### Task directions
Using the records provided below, locate and copy each line that contains the word "camera".

### Data records
━━━━━━━━━━━━━━━━━━━━

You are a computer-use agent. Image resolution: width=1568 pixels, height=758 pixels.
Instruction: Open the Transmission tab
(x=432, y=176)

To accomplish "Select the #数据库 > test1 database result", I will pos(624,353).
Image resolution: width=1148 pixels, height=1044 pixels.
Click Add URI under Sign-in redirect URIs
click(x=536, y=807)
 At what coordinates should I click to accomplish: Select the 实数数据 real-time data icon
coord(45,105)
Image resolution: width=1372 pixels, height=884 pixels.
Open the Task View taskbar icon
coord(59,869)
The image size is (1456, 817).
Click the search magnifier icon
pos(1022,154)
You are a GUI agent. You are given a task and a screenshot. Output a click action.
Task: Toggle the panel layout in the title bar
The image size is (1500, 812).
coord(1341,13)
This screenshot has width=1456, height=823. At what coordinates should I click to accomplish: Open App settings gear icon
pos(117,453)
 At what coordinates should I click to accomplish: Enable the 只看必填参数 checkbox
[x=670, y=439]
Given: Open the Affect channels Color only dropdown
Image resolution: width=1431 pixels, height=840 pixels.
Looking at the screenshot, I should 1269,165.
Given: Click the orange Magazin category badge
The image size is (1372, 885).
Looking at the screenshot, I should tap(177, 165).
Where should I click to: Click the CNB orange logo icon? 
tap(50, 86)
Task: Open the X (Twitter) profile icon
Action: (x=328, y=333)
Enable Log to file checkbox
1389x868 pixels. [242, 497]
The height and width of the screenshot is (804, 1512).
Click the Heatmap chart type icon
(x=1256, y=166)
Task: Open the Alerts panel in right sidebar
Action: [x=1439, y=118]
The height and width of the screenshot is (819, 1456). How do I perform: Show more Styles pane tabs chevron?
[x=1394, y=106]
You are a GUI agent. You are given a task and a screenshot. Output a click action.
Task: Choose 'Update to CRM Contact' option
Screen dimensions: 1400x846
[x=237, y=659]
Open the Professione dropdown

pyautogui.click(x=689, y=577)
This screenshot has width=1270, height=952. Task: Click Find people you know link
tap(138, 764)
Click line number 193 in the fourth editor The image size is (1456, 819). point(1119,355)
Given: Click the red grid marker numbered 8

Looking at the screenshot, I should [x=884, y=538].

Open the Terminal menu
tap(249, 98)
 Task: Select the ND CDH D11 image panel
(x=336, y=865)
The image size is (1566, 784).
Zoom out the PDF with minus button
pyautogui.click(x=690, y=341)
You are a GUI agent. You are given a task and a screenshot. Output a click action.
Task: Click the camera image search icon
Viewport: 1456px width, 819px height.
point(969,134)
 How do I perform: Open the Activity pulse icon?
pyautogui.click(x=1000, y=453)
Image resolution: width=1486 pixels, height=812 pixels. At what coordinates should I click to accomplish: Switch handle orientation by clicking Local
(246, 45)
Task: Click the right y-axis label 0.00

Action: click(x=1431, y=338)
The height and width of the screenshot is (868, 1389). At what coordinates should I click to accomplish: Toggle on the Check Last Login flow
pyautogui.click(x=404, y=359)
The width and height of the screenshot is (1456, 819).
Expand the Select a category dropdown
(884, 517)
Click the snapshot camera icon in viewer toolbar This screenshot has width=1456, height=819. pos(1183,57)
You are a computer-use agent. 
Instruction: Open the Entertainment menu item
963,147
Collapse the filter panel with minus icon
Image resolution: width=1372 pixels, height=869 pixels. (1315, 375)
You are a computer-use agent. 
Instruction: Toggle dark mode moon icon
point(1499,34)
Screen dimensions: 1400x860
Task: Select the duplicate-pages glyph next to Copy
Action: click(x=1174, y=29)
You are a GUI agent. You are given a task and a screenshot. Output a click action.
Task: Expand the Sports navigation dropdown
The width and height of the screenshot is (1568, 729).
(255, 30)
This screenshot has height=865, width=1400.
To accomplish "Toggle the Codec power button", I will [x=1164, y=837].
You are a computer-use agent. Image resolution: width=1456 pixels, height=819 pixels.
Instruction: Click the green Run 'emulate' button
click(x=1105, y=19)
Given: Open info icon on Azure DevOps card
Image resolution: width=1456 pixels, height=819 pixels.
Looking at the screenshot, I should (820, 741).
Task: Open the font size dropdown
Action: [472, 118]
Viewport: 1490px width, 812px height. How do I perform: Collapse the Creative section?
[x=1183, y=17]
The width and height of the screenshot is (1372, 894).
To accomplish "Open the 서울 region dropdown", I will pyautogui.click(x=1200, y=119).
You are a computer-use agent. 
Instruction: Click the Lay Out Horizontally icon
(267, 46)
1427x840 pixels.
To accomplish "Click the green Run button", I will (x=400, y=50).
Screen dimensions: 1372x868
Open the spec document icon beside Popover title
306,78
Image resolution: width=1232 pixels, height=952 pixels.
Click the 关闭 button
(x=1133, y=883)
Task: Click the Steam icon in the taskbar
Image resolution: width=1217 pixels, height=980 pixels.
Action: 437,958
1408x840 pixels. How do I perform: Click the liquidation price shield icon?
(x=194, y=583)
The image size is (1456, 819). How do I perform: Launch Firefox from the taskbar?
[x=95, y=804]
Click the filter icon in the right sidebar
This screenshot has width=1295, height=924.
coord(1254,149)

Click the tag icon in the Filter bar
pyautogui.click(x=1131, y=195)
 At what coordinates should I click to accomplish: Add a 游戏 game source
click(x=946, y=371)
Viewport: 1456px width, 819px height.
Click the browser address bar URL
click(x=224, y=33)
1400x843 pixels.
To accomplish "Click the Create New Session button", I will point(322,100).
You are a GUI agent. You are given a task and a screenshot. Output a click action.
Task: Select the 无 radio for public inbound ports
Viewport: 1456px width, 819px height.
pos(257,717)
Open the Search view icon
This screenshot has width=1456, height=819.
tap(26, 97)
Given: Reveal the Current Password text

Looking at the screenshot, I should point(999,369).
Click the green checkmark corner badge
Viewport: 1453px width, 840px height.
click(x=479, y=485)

━━━━━━━━━━━━━━━━━━━━

### Solution below
Task: Click the camera image search icon
Click the snapshot camera icon in viewer toolbar This screenshot has width=1456, height=819. pos(1183,57)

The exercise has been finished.